Owen Jones is dead right on one thing:
When you start using the language of your opponent, you have lost. This is exactly what several senior Labour politicians have a habit of doing. The “debate” on the welfare state is a classic example. Management-consultants-turned-politicians like Liam Byrne accept political goalposts set by the Right, de facto accepting the “scrounger” or “skiver” caricatures, leaving them playing on territory where the Tories will always win.
The debate over George Galloway is a debate whether women are included in the lefty vision of social justice or we are not.
To George Galloway, we are not included: he sees us as useful receptacles. I find this repulsive. Owen Jones plainly doesn’t: he watched. (I have no idea who did and who didn’t, and I’m not prejudging those who did: everyone decides for themselves what their levels of repulsion are.)
But this is also a far more serious issue than any question of Galloway dressing up as a cat on CBB, or any comments he may have made about the Arab dictators whom – as Jones rightly notes – he may have praised but “hasn’t sold them arms, funded them or even been paid by them”. George Galloway’s indifference to women is epitomised by his failure to speak with the leader of his party after she had condemned his rape-apologist comments. If Galloway thinks so little of women he can’t even bring himself to treat the leader of his own party as someone whose opinion he has to treat with respect, what do we make of his mouthing lefty views?

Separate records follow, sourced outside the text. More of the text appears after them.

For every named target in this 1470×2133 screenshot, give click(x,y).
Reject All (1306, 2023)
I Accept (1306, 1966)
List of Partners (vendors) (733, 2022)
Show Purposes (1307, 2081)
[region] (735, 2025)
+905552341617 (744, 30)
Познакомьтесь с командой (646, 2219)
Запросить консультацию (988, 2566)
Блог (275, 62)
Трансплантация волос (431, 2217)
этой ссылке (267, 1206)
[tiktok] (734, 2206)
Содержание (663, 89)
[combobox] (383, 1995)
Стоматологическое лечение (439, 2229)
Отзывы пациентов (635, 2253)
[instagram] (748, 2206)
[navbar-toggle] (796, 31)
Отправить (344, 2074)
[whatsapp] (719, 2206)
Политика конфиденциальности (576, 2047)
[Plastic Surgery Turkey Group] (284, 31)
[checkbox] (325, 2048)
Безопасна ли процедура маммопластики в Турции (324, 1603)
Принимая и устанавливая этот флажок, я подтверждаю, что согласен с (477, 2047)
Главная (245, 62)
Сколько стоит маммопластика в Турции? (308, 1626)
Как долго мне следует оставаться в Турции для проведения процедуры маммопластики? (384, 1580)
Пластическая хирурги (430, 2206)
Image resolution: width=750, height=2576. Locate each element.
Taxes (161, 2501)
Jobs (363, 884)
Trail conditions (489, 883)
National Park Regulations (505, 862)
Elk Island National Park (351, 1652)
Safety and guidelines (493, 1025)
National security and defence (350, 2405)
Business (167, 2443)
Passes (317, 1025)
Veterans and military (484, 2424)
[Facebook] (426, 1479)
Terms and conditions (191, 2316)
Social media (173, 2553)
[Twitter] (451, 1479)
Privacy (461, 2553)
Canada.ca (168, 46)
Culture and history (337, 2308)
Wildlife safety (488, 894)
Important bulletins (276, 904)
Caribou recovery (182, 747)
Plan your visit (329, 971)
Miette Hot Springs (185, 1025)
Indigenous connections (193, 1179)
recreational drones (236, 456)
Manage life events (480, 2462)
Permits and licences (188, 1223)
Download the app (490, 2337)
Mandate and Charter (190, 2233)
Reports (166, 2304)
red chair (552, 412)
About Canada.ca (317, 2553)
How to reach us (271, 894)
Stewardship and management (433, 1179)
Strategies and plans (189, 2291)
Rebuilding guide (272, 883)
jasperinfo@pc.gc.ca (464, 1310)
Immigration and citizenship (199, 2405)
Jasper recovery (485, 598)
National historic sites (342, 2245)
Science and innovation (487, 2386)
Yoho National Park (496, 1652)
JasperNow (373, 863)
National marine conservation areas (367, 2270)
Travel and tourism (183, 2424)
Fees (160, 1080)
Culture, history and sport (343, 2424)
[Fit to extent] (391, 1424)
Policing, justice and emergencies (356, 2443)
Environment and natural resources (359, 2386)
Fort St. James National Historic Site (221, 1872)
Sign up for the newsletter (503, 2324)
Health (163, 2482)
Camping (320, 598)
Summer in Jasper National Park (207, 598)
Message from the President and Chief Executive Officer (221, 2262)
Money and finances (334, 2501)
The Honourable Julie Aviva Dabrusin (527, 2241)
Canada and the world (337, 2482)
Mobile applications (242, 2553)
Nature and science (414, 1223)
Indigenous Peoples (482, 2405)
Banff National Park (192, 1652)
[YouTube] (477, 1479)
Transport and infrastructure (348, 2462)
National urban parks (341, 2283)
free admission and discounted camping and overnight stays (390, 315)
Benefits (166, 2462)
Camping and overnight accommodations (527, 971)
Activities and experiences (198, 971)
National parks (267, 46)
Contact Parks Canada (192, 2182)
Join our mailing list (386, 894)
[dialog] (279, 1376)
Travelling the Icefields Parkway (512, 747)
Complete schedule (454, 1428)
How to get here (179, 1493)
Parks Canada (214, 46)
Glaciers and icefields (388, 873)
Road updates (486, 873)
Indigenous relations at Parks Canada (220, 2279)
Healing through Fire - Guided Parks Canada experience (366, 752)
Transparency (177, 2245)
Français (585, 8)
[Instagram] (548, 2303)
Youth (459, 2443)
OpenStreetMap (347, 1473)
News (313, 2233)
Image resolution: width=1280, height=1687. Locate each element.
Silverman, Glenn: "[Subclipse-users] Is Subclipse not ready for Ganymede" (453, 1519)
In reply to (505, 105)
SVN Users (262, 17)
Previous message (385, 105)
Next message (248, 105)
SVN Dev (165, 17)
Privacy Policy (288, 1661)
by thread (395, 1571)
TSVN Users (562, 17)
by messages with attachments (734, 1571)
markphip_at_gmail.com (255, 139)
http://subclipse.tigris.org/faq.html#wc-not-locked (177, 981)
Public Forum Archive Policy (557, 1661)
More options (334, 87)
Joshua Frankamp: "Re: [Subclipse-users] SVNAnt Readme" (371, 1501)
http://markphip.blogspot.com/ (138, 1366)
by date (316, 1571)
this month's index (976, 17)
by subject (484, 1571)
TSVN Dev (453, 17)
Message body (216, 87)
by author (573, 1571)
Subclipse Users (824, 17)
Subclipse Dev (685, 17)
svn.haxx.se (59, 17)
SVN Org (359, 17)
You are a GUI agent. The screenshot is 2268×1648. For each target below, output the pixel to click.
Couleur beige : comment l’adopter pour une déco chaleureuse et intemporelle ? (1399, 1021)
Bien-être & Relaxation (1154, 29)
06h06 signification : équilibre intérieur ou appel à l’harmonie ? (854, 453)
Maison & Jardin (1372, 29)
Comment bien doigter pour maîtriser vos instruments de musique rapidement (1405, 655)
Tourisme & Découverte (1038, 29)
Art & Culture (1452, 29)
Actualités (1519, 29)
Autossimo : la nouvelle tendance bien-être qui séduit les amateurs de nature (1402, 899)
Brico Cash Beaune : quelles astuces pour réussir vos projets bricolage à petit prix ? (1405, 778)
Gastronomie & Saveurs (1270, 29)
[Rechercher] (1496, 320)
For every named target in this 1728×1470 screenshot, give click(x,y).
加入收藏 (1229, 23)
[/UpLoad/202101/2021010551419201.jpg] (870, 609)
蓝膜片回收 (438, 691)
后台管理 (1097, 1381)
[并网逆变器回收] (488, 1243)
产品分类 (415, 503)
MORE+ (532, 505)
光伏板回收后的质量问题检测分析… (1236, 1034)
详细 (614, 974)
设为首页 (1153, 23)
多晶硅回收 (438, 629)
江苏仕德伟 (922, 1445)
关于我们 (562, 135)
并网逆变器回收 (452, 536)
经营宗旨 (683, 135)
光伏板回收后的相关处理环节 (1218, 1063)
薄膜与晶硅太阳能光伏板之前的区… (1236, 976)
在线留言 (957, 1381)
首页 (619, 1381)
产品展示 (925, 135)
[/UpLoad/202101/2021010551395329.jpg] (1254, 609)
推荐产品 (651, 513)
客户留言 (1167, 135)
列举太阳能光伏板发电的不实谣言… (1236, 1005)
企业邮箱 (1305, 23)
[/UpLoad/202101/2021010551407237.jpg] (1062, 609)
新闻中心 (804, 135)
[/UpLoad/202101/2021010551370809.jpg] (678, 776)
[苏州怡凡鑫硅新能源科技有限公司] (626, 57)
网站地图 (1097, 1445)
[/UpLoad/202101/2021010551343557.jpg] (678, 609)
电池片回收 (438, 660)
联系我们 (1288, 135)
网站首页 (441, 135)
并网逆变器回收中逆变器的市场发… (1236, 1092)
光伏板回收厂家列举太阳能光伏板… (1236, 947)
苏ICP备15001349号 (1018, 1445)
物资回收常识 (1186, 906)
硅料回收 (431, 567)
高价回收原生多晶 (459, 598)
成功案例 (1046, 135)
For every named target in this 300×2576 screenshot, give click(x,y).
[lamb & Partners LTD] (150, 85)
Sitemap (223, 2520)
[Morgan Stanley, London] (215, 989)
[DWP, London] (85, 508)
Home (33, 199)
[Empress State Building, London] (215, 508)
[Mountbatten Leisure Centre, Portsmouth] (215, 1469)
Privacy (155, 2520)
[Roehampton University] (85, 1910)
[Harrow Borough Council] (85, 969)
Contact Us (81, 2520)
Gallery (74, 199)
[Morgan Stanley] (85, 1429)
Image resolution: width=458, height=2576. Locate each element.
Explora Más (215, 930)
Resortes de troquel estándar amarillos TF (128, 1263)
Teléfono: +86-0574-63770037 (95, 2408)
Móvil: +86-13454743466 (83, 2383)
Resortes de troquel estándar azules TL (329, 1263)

To everyone who understands it is profoundly insulting and disquieting even to discuss if women are included in the lefty vision of social justice, if it can even be a point for discussion that social justice can be accomplished as a men-only goal – well, to those of us on that side, it is impossible to bring up George Galloway the rape apologist without noting that whatever Galloway says about social justice issues, he’s a sexist man who thinks social justice is for men: nothing he says should be taken seriously, no matter how good an orator he may be.
And this, I think, is what Owen Jones simply doesn’t get. Why should he? He is included in Galloway’s vision of social justice: he is not, to Galloway, merely a receptacle whose views on use needn’t be consulted. Owen Jones was free to enjoy Galloway’s rhetoric on Thursday night: I was not. I was repulsed.
(I have stood in enough peace demos in 2003 when Galloway was an invited speaker to know that however good an orator George Galloway is when he assumes he is speaking to his equals – US Congress, Parliament, David Dimbleby – he is an appallingly dull speaker when talking over our heads.)